Monday, 11 February 2013

Capacity Management: Guided Practitioner Satnav – Availability (10 of 17)


Availability also needs to be addressed in a practical fashion. Not ideal objectives of 99.99% or similar imposed across the board without reference to the significance of the service or the cost of achieving the level suggested.

Why provide a gold-plated service for low priority discretionary work?

 




The above shows two popular approaches. The first is a blanket 99.99 sort of approach which is a gross averaging mechanism. Consider a single 8 hour downtime event. This would still leave 99.9% achievable over a year, but is only 93.3% for the week it occurred.

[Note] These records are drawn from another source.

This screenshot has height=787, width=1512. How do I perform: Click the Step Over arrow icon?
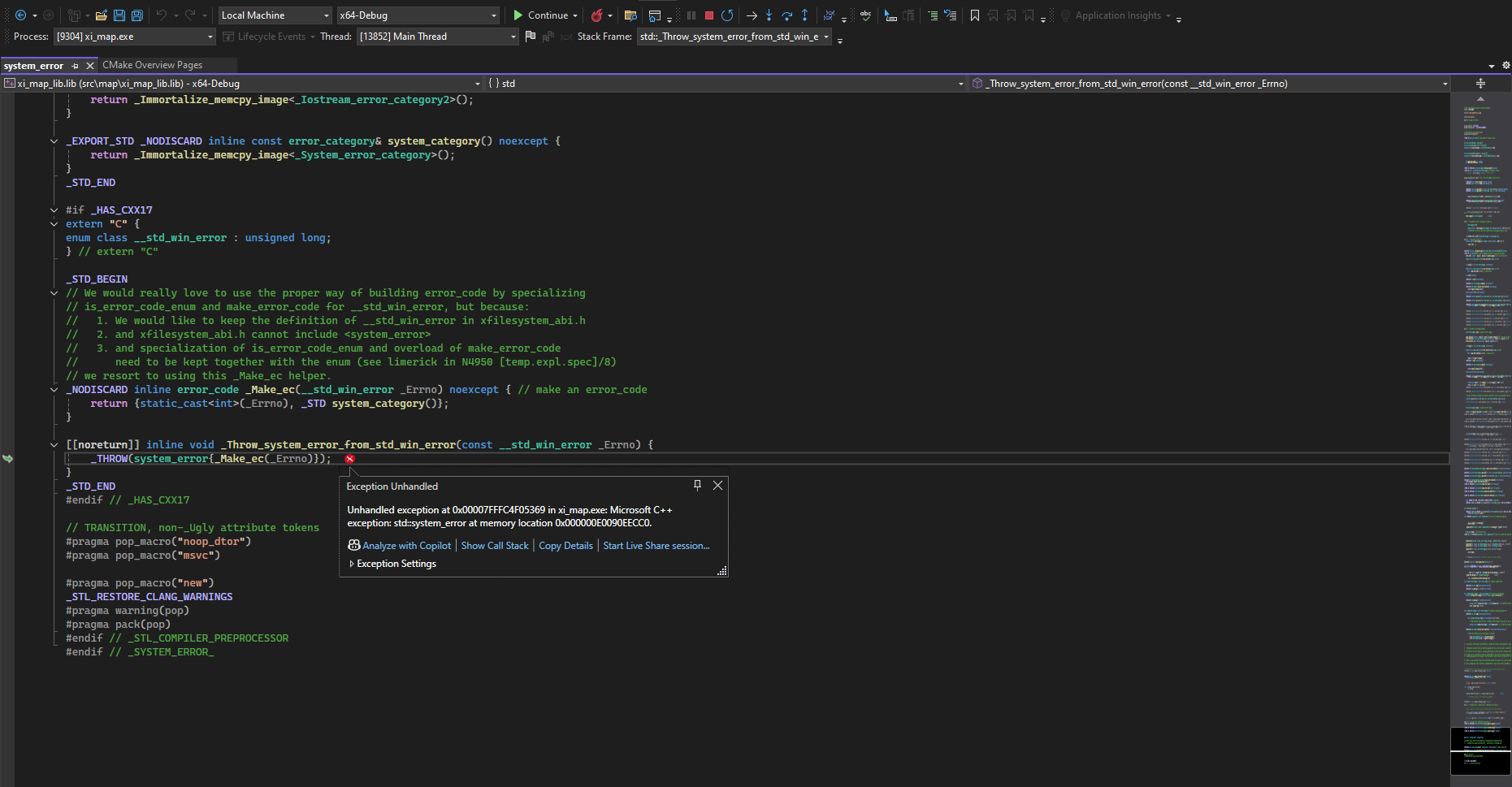[786, 15]
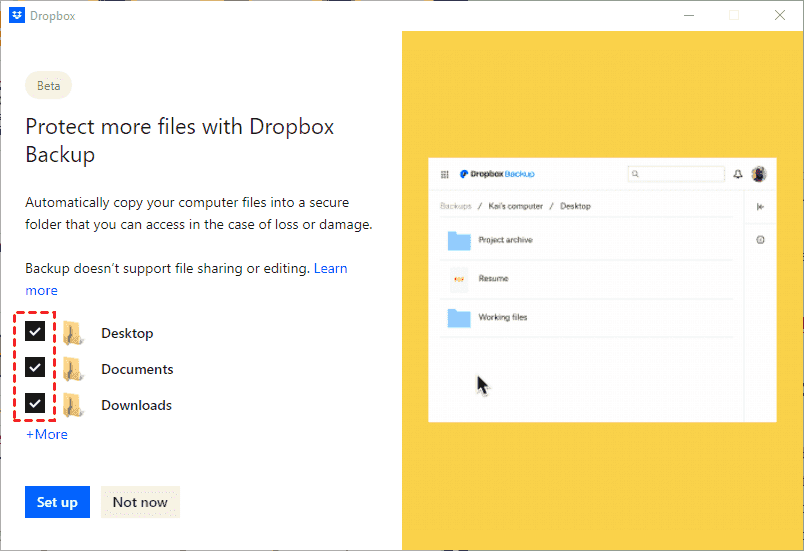Open the Learn more link
The image size is (804, 551).
[x=330, y=268]
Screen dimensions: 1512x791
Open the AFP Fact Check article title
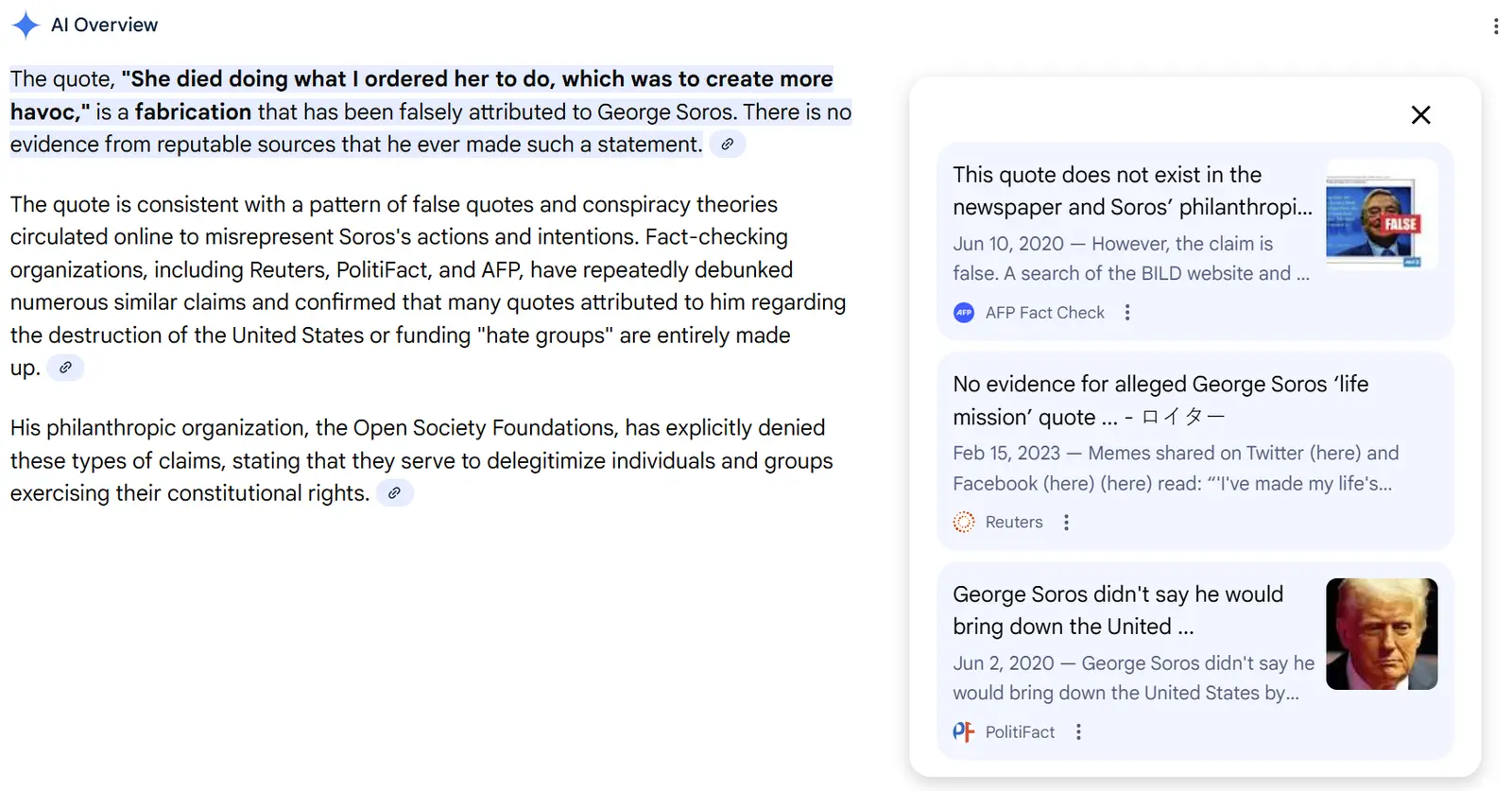coord(1131,191)

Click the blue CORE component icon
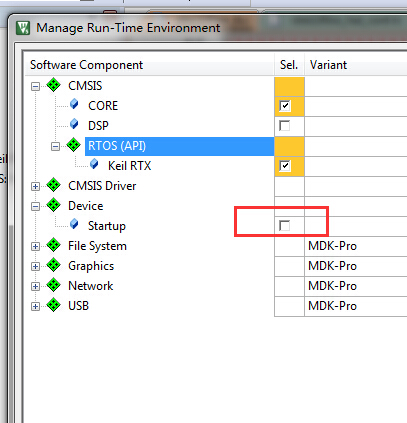point(74,104)
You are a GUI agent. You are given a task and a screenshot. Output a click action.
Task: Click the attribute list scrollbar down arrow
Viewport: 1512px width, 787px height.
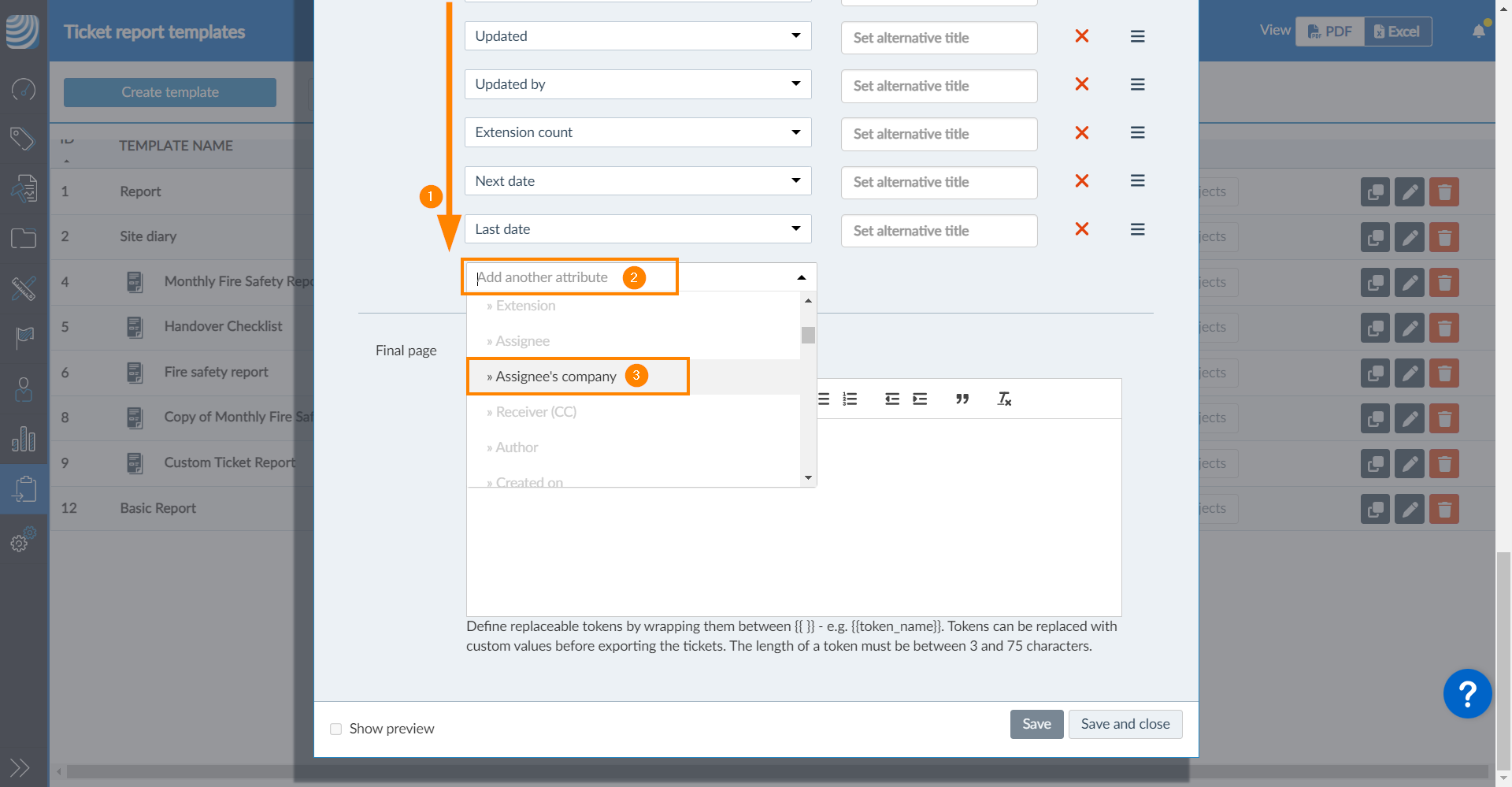coord(808,478)

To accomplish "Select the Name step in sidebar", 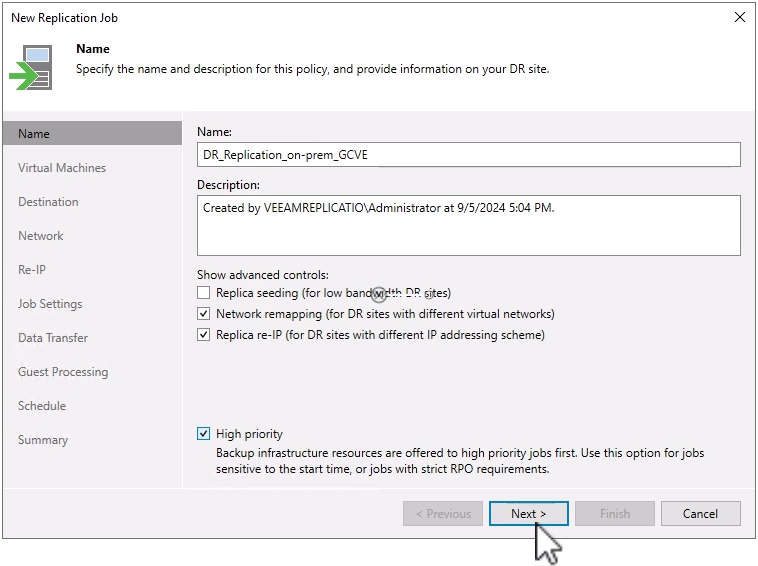I will (34, 134).
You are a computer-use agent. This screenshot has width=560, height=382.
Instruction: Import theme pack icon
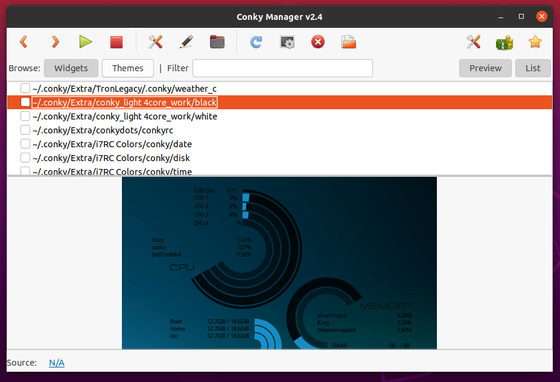tap(349, 42)
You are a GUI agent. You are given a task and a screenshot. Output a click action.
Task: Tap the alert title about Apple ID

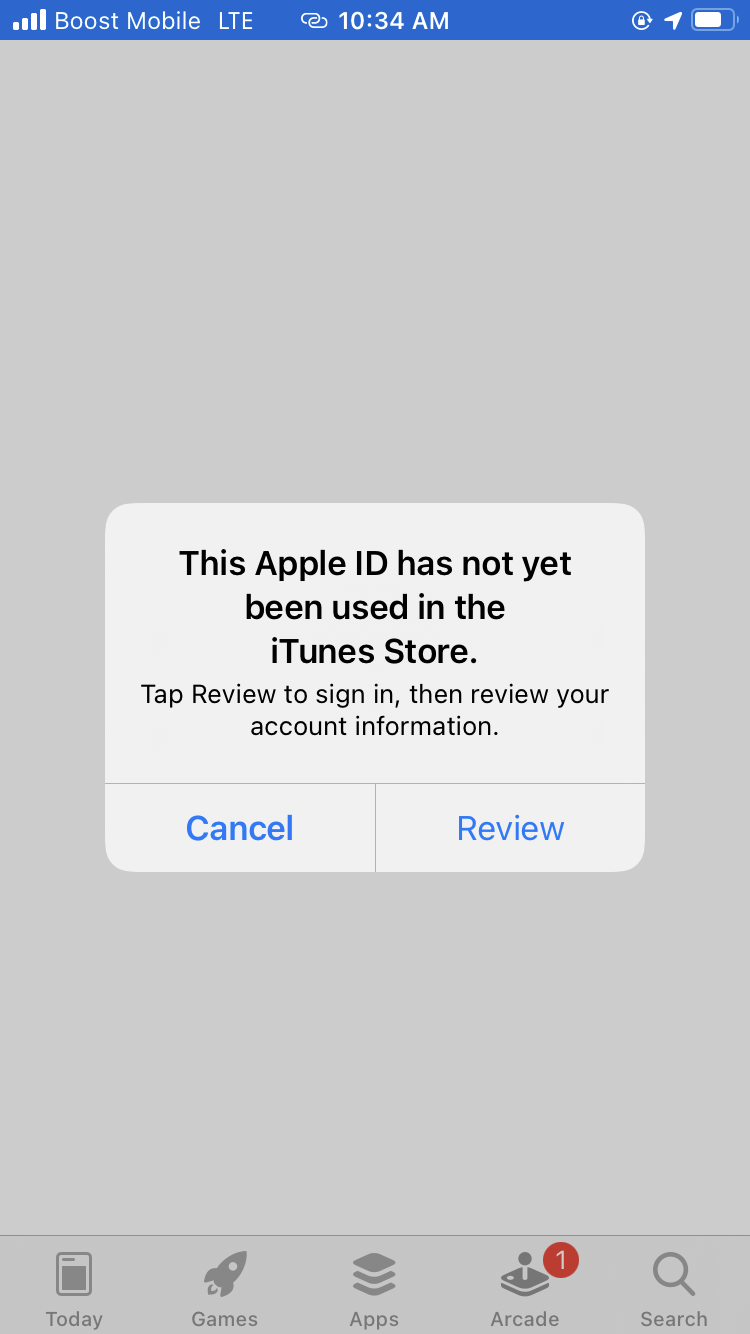(375, 607)
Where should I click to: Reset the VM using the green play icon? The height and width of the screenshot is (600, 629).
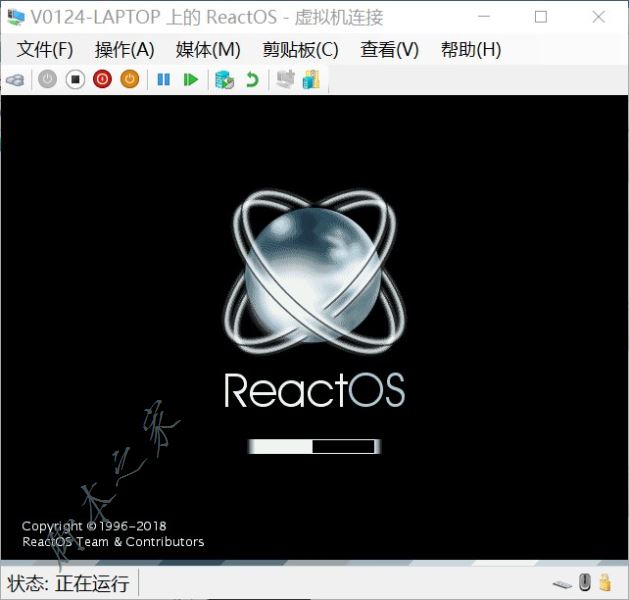191,80
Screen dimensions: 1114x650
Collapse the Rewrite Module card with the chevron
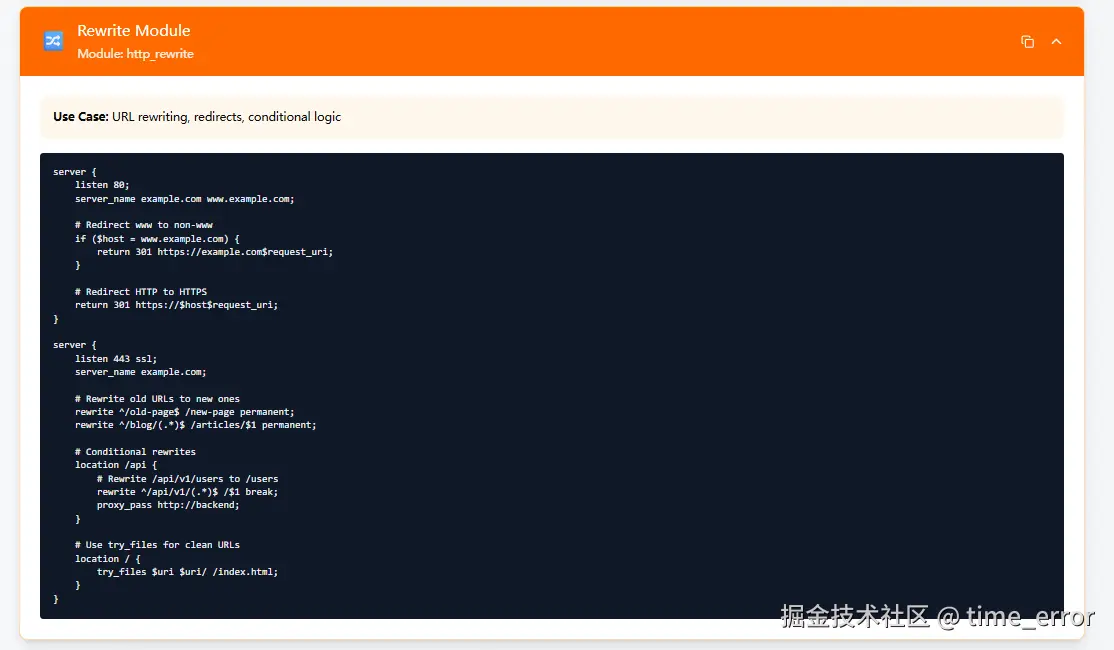point(1056,41)
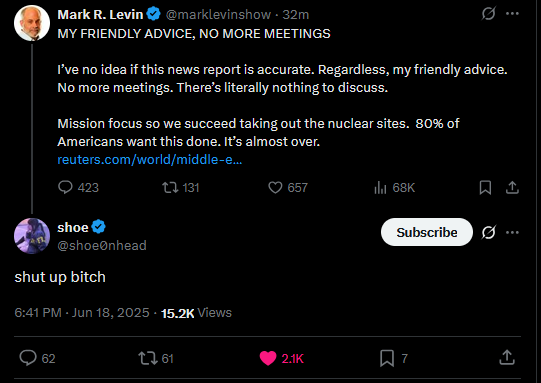Image resolution: width=541 pixels, height=383 pixels.
Task: Open the reuters.com article link
Action: click(150, 159)
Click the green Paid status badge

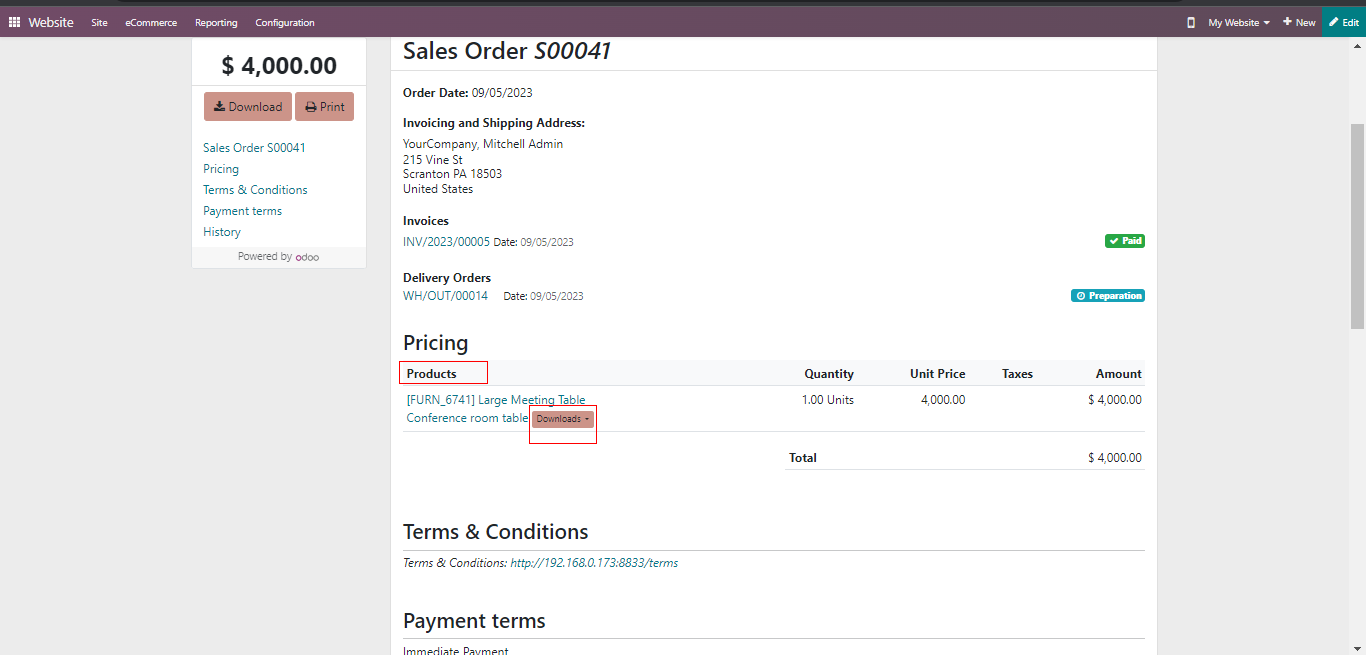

It is better to use a definition that reflects the local situation. Typically outages of a given duration can be accepted within a given period. Say up to 6 minutes down is OK if it occurs just once a week and once up to 60 minutes in a month, once up to 4 hours in a quarter and once up to 8 hours in a year. This equates to 99.5% but is meaningful to users and can be monitored and policed effectively.

Once that is achieved, other issues arise. What is‘up’ and what is ‘slow time’?

Continuity and disaster recovery needs to be sized to ensure that a reasonable service will continue to be supplied within the DR defined levels.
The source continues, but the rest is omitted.